[Task objective] For this task, extract exactly the lines of the data below, from the line containing "Given: Click the Suzuka circuit label" through the last one, with pictures left out.

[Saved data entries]
Start of Block
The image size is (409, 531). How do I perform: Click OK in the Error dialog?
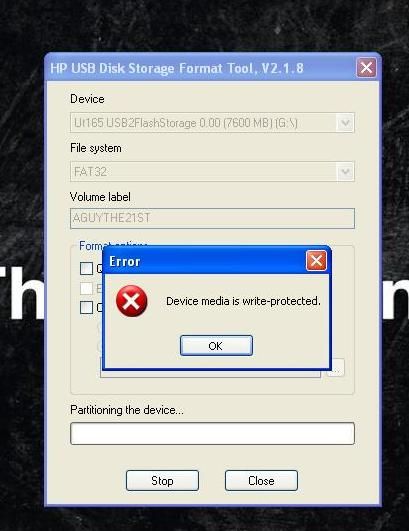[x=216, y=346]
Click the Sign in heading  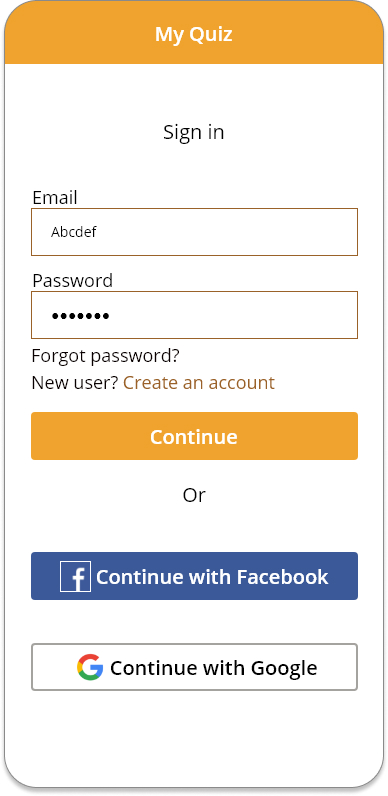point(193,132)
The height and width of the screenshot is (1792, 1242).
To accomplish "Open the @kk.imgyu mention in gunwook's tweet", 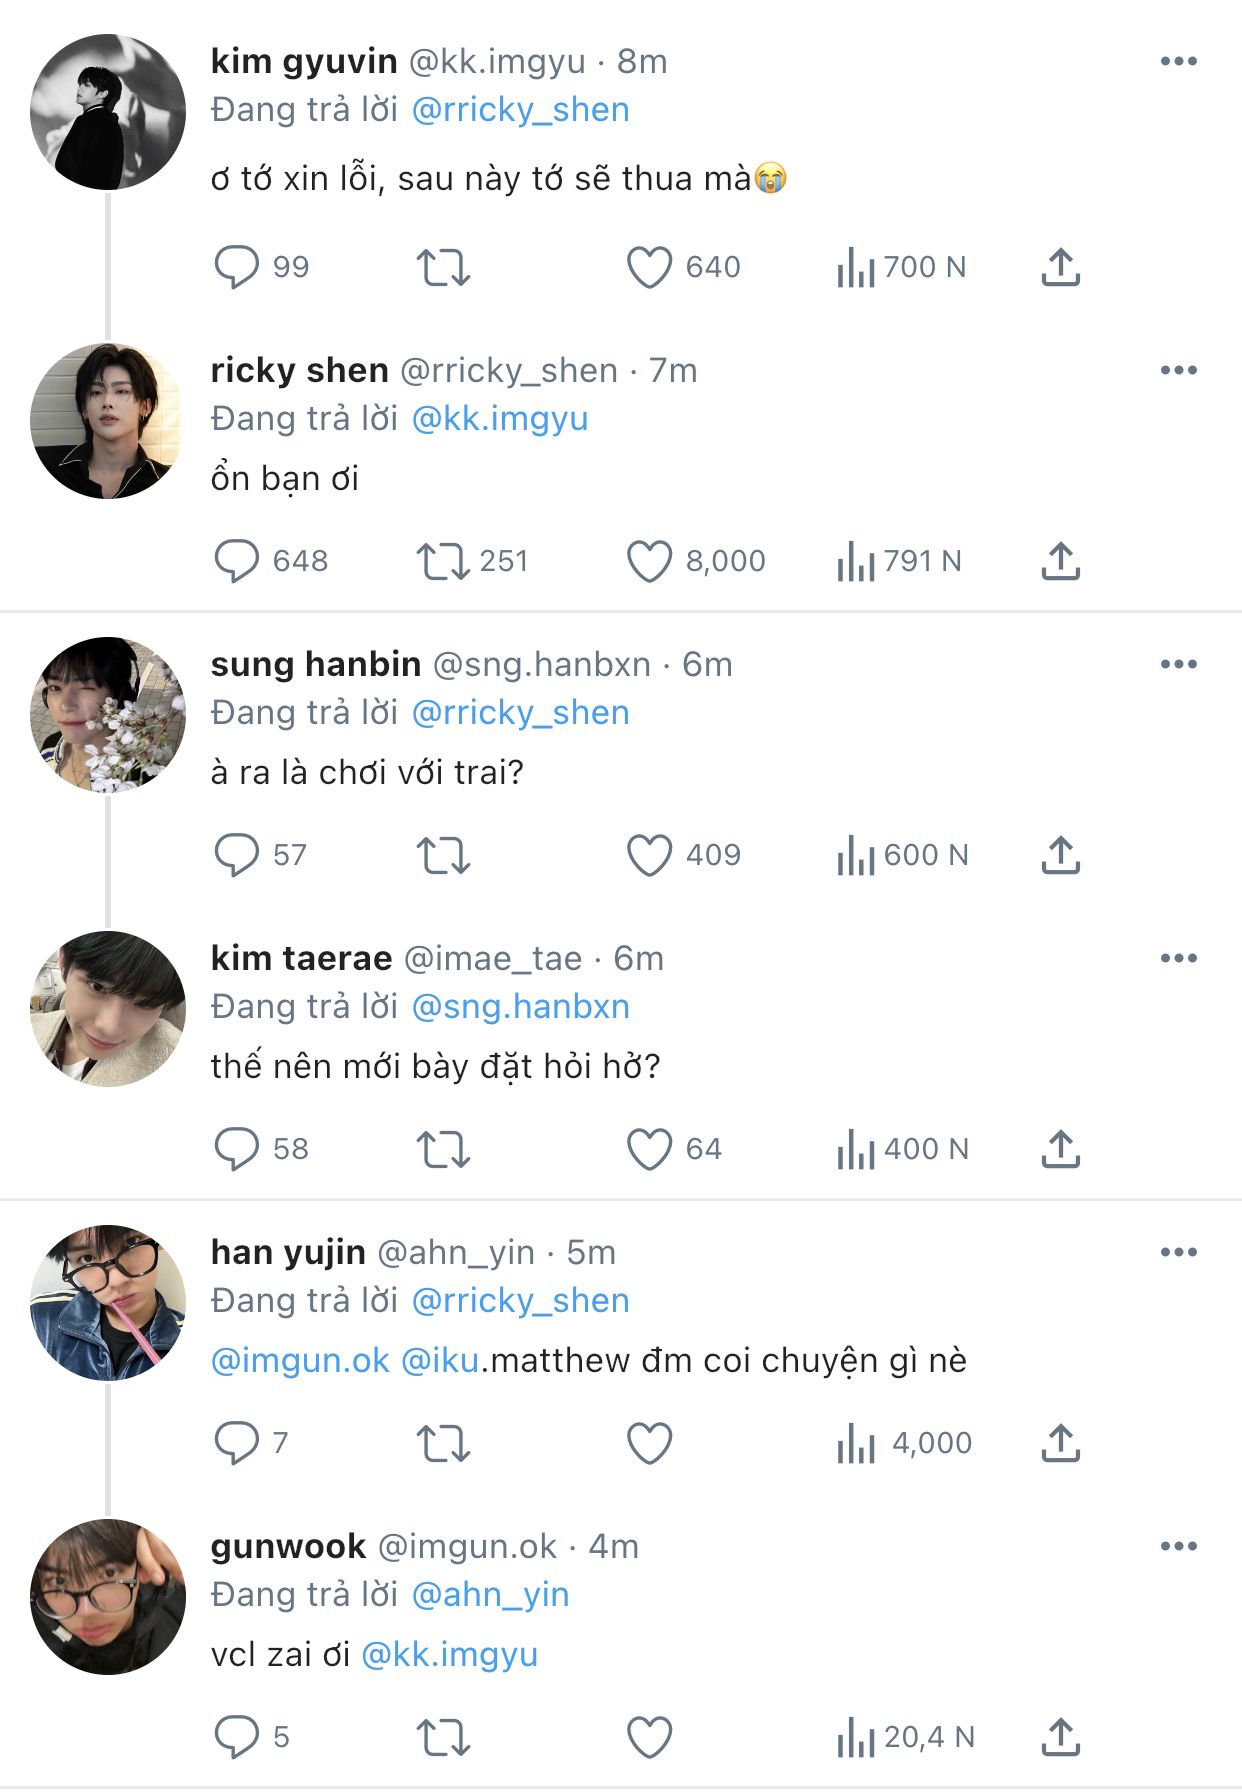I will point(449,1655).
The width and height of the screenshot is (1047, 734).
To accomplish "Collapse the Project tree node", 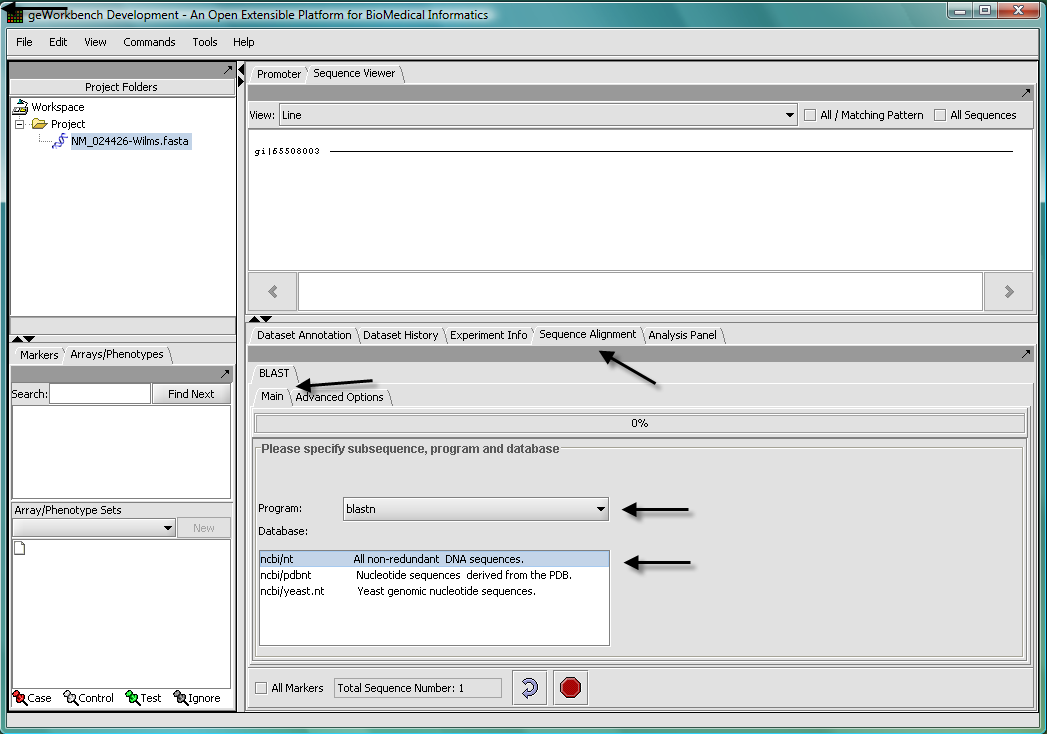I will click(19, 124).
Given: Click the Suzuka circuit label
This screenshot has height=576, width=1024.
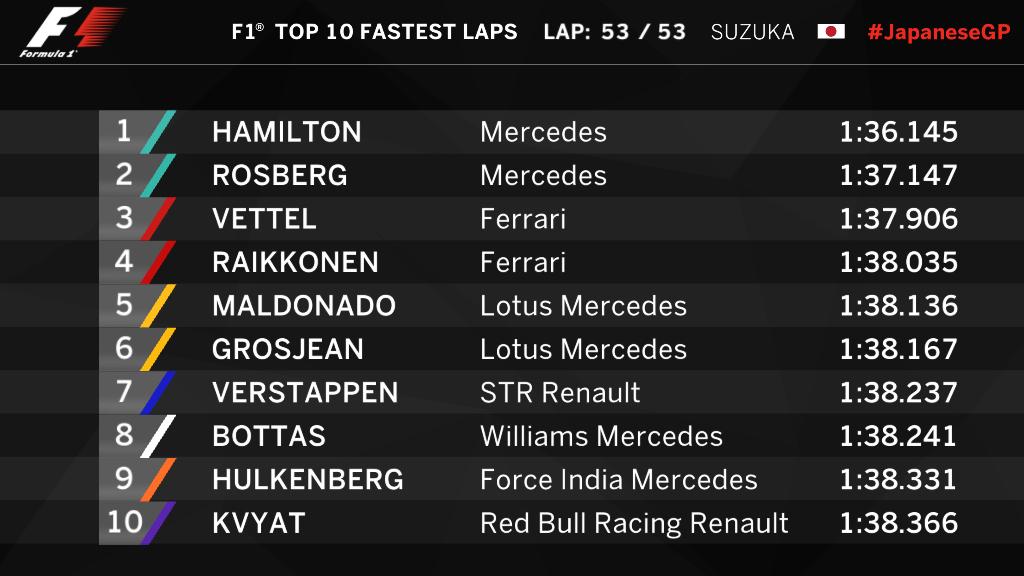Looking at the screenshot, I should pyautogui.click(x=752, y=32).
End of Block
[Answer to this task]
Given: Click the Suzuka circuit label
This screenshot has height=576, width=1024.
Looking at the screenshot, I should pyautogui.click(x=752, y=32).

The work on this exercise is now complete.